1つ目の表は、評価時から完成予定(2035年度)までの残事業費を分母に計算したB/Cで、2つ目は事業開始の1967年度から完成までの総費用を分母に計算したB/Cだ。寺嶋さんが指摘したように、2022年度の「1.9」と比べると、2025年は分母の残事業費が減った分だけ「2.4」とB/Cが大きくなった。
2つ目の表を見よう。1967年度から完成までの総費用を分母にすると、B/Cは「0.4」だ。しかも、59年前からの費用を現在価値化すると、総費用は1兆1312億円。便益は4278億円。これが、かんがい用水と発電という便益を失った川辺川ダム事業の本来の姿だ。

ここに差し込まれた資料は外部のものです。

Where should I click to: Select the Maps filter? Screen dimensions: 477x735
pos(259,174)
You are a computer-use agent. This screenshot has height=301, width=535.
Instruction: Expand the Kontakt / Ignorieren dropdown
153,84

1兆円超のダムに、2.4兆円超の効果がありますと6倍も盛って、0.4兆円の効果しかない川辺川ダムを推進しているのが、国土交通省のやり方だ。
残事業費が減れば減るほど、自然とB/Cが上がる計算方法のおかしさは、2025年12月4日に行われた超党派の国会議員の連盟「公共事業チェックとグリーンインフラを進める会」が開催したヒアリング(以下ヒアリング)で、石木ダムについても指摘された。

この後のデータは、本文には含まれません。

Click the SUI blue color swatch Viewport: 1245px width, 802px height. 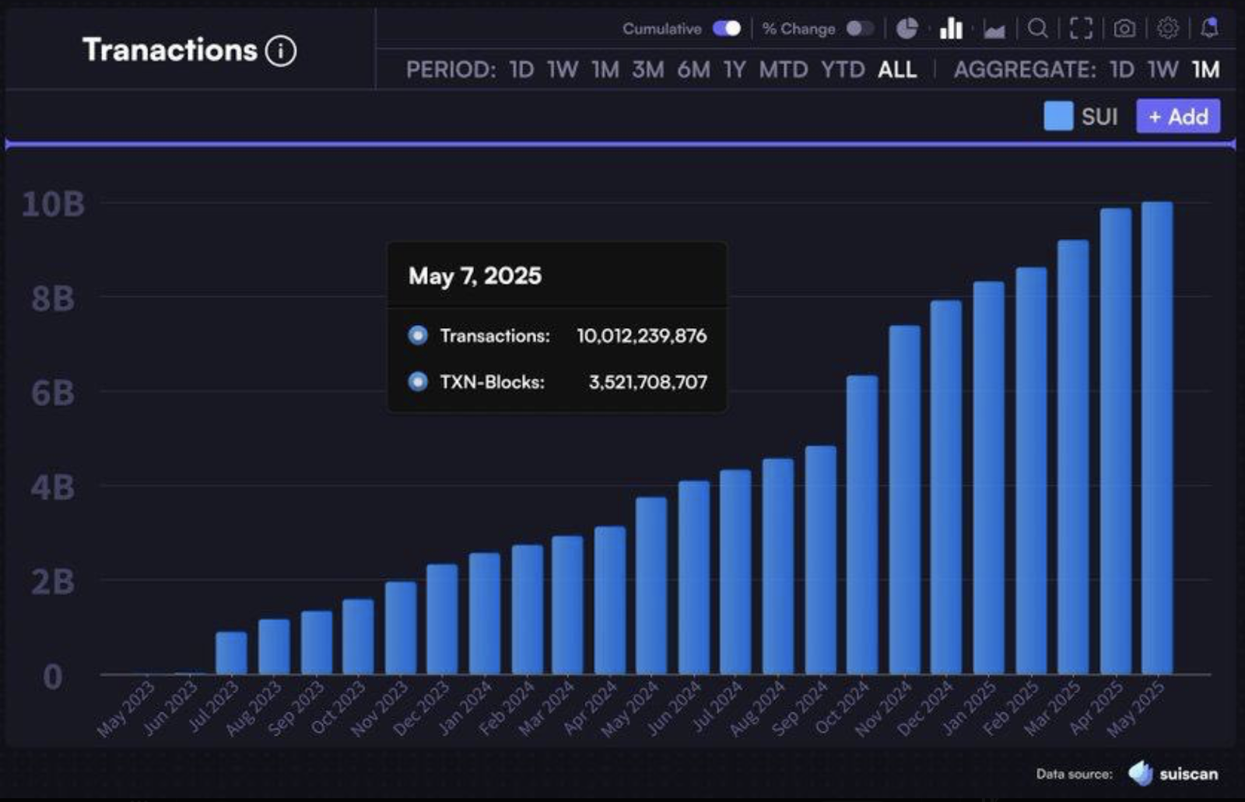point(1058,117)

この計算方法は、国土交通省の「公共事業評価の費用分析に関する技術指針」(2023年9月)で定められていることが判明している(「必要性失った公共事業がなくならないカラクリ、石木ダムと善福寺川上流調節池で見えた公共事業再評価制度の構造問題」[2026.1.6]で既報)。これは、まるで、効果が低くなった公共事業を中止にさせないための指針である。